WHAT TO WORK ON: Copy each line of the listing where the word "icon" can be found.

THE RECORDS:
************

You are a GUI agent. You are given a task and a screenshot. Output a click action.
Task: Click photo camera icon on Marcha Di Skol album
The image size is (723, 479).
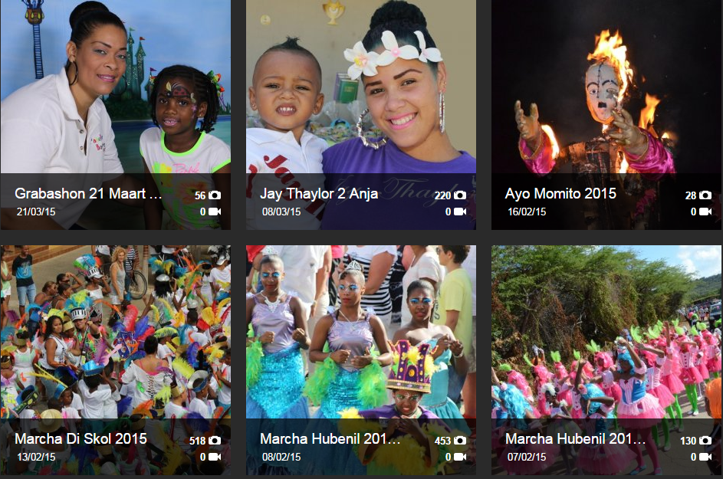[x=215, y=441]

************

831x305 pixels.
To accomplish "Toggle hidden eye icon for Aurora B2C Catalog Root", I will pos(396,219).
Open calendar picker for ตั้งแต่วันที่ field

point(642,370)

************

ANSWER:
Task: Click photo camera icon on Marcha Di Skol album
To accomplish "Toggle hidden eye icon for Aurora B2C Catalog Root", I will pos(396,219).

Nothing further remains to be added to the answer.